The petitioner has sought a review of the top court’s judgement dated January 3, 2024.
Urging to review the judgement, the review petition said that there are apparent errors on the face of the impugned order dated January 3, 2024, wherein the Supreme Court rejected the petitioner’s prayer to constitute a court-monitored SIT into the massive fraud involving market manipulation through offshore entities owned by promoters of Adani Group.
According to the petition, there are many instances through which SEBI’s regulatory failures are readily apparent.
“Such failures have eventually contributed to alleged regulatory contraventions and statutory violations,” read the review plea.
“Because the amendments made to the FPI Regulations, 2014 by SEBI in 2018 and 2019, continuously and decisively, diluted the regulations in three significant ways i) The term “ultimate beneficial owner” in FPI Regulations, 2014 (by the definition of the 2010 SEBI Master Circular) was replaced with the term “beneficial owner”. ii) The term “beneficial owner” was redefined as per the Prevention of Money Laundering (Maintenance of Records) Rules, 2005 which mandated 25 per cent shareholding thresholds for identifying beneficial ownership. iii)The term “opaque structure” was deleted altogether from the FPI regulations,” read the review plea.

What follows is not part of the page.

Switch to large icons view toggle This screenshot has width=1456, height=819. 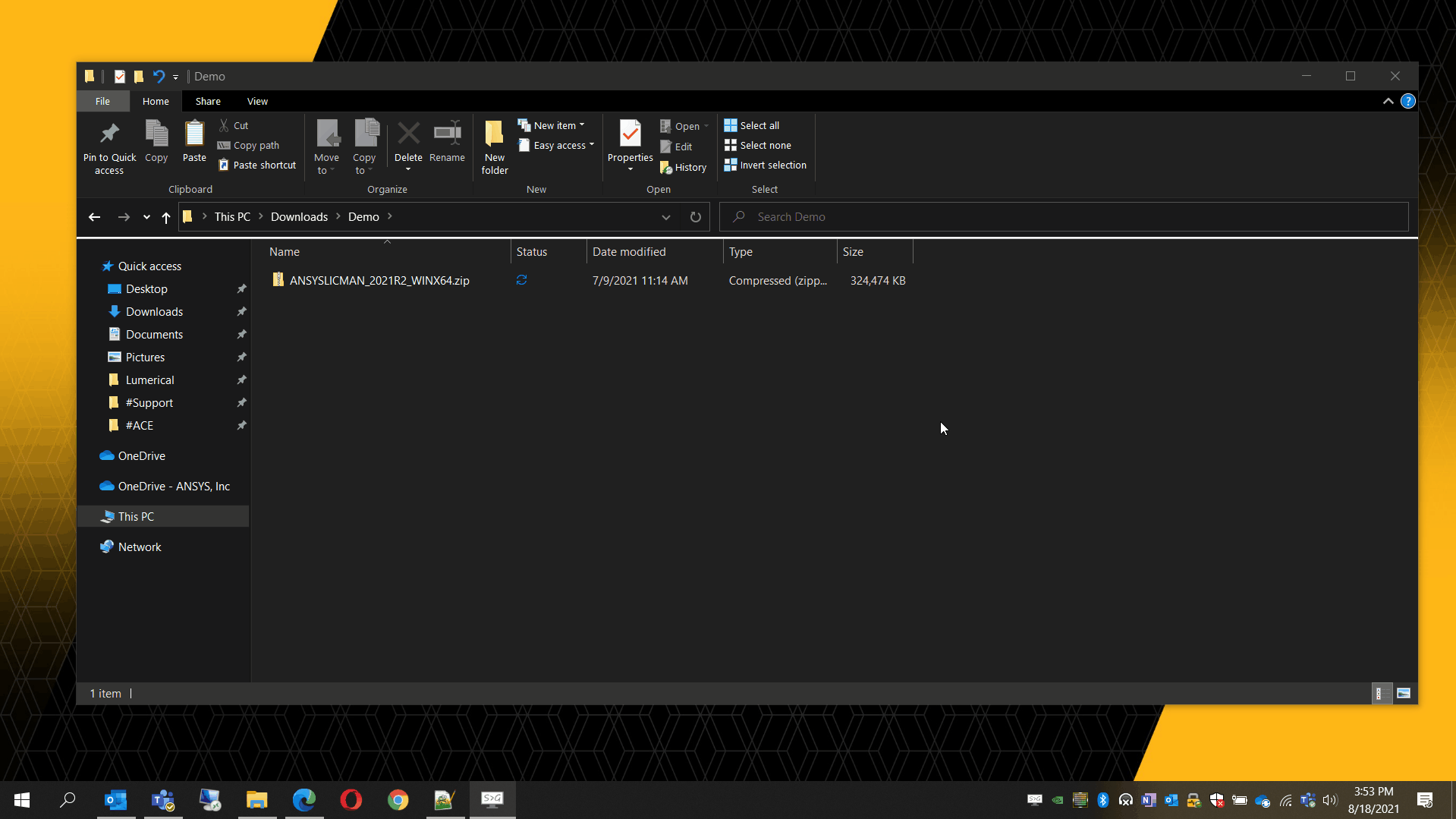[x=1404, y=693]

The review application also annexed new documents, evidence and email communications claiming to reveal that Adani group companies have been in flagrant violation of Rule 19A of the SCRR, 1957.
The top court, on January 3, said the scope of power of the apex court to enter into the regulatory domain of SEBI is limited.
It further said the scope of judicial review is only to see whether any fundamental right has been violated. The SC said the facts of the case do not warrant the transfer of the probe to the SIT or another agency. The SC also said there was no material to doubt the investigation carried out by the SEBI.
The verdict of the top court came on a batch of petitions seeking a court-monitored investigation or CBI probe into the allegations made by US-based firm Hindenburg Research against the Adani group of companies regarding violations of the stock market. The bench had also said there has been no regulatory failure by SEBI and the market regulator cannot be expected to carry on its functions based on press reports, though such reports can act as inputs for SEBI. (ANI)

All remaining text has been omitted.